Mein Kater begrüßte mich freudig und strich mir schnurrend um die Beine. Der hatte es gut, dachte ich. Wie ich ihn kenne, hatte er wohl den ganzen Tag lang über der Heizung auf der Fensterbank liegend gedöst. Er brauchte sich nicht mit verrückt gewordenen Kunden herumschlagen. In meinem Kopf rauschte es. Irgendetwas war heute in die Menschen gefahren, und ich konnte mir nicht erklären, was es war. Alle schienen verrückt geworden zu sein. Nach diesem stressigen Arbeitstag sehnte ich mich nur noch nach einem entspannten Feierabend. Ich schälte mich aus meiner Jacke und zog die Schuhe aus. In meinen Hausschuhen konnte ich mich richtig gehen lassen. Meine Füße atmeten auf, als sie die angenehm weiche Wärme spürten. Mit einer schnell bereiteten heißen Tasse Tee ging ich ins Wohnzimmer und ließ ich mich in den Sessel fallen. Durch die wohlige Wärme des Tees entspannte ich mich langsam, meine Erstarrung löste sich, das Rauschen in meinem Kopf ließ langsam nach. Gab es nicht heute einen guten Film auf Premiere? Ich wollte es mir nur noch bequem machen und den Fernseher anschalten, damit ich meinen Kopf abschalten konnte. Voller Vorfreude betätigte ich erst den Knopf am Fernseher, dann am Premiere-Decoder, aber nichts rührte sich. Der Bildschirm blieb schwarz. Was hatte das jetzt zu bedeuten?, fragte ich mich stutzig und starrte auf die Mattscheibe. Meine Hoffnungen auf einen unbeschwerten Fernsehabend waren jäh zerstört. Das Rauschen in meinem Kopf meldete sich wieder, dunkle Erinnerungen stiegen in mir hoch, denn dies war nicht das erste Mal, daß die Technik mir einen Strich durch die Rechnung machte. Nur die Ruhe bewahren, sagte ich mir, lächelte mir im Spiegelbild der schwarzen Bildröhre selber zu und wählte beherzt einen anderen Kanal an. Das Ergebnis war jedoch das Gleiche. Erst langsam, dann immer hektischer probierte ich jede einzelne Taste auf der Fernbedienung durch, bis der letzte Hoffnungsschimmer erloschen war wie eine heruntergebrannte Kerze. Es war mir unerklärlich, warum nicht das kleinste Signal zu sehen oder zu hören war. Ich war am Ende mit meinem Latein und wusste nicht mehr weiter, mein Verstand versagte seinen Dienst genauso wie das Fernsehprogramm. Wie betäubt stand ich auf, schaltete mit mechanischen Bewegungen den Fernseher wieder aus und taumelte zurück in den Sessel.
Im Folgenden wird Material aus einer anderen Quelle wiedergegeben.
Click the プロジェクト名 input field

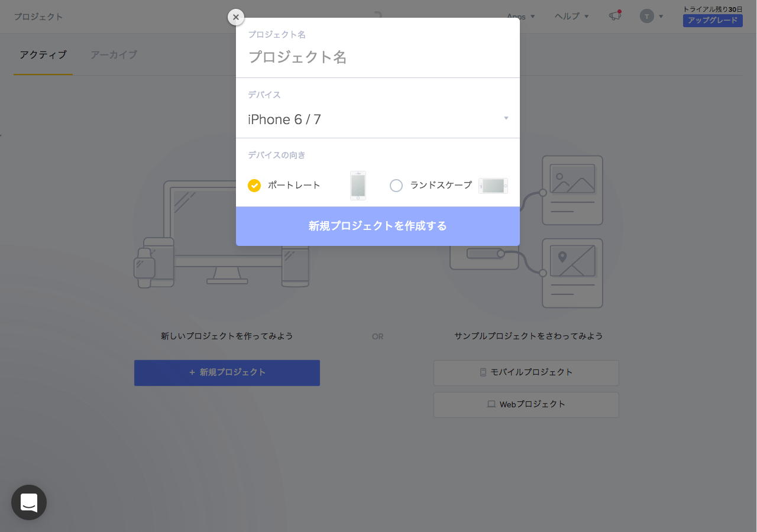pos(377,57)
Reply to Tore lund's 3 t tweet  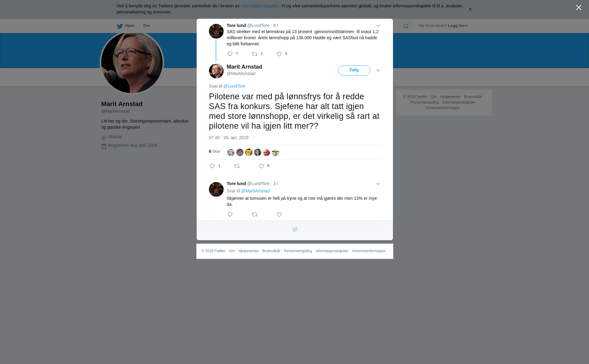pos(230,214)
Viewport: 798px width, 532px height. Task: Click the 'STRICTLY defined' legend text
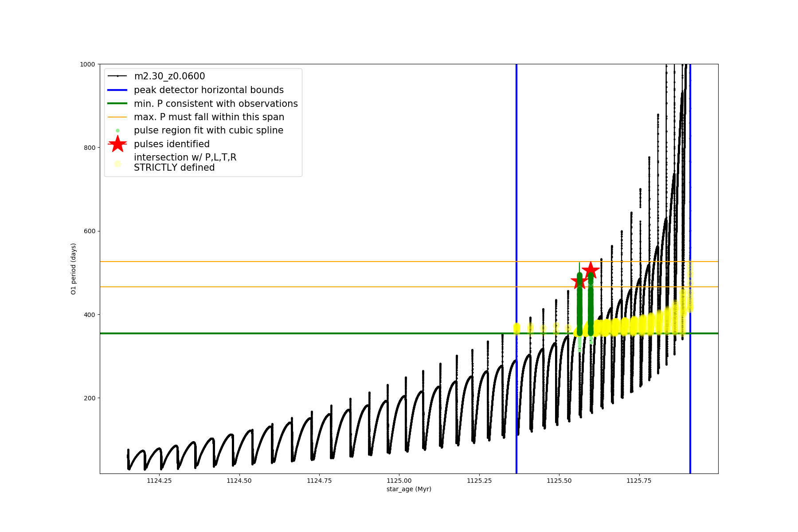tap(174, 168)
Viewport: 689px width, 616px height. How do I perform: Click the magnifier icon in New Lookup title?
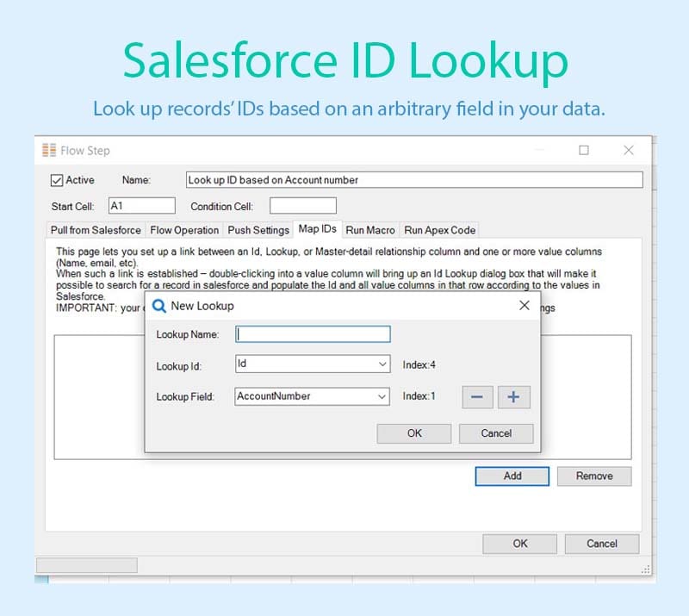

In der Wohnung herrschte eine gespenstische Ruhe. Das Rauschen in meinem Kopf wurde lauter, mein Puls beschleunigte sich. Schweißperlen standen mir auf der Stirn. Beklemmung stieg langsam in mir empor, aber der scheußliche Gedanke setzte sich durch. Es ließ sich nicht vermeiden: Ich musste die Hotline anrufen. Mir graute vor dem Ansagendschungel, durch den man sich durchkämpfen muss, bevor man auf einer Warteschleife abgelegt wird, bis man endlich ein lebendiges menschliches Wesen in der Leitung hat. Dann stammelt man wie ein verlegenes Kind die Beschreibung des Problems zusammen und fühlt sich wie die letzte Idiotin. Während ich so dasaß und mich meinen Horrorvisionen hingab, stieg mein Kater auf den Tisch und baute sich vor mir auf. Seine Augen funkelten mich verschwörerisch an und es war mir, als flüsterte er mir zu: „Sei kein Feigling!“
Stöhnend wie ein altes Weib erhob ich mich aus dem Sessel. Mit weichen Knien suchte ich die Telefonnummer der Hotline heraus. Aus zwölf hohlen Knopfaugen glotzte mich das Telefon an. Mein Kater setzte sich hinter den Apparat und stieß ein verächtliches Schnaufen aus, das mich bissig aufforderte: „Los, komm doch, tu’ es endlich!“
Benommen ließ ich mich in den Sessel zurückfallen. Mein Puls hämmerte noch lauter, als ich merkte, dass sich sogar mein Kater über mich lustig machte. Er sprang auf meinen Schoß, sah mir mit loderndem Blick direkt in die Augen und schien mich mit einem boshaften Geifern anzubrüllen: „PACK DEN STIER ENDLICH BEI DEN HÖRNERN!!!“ und sprang mit einem Satz von mir herunter.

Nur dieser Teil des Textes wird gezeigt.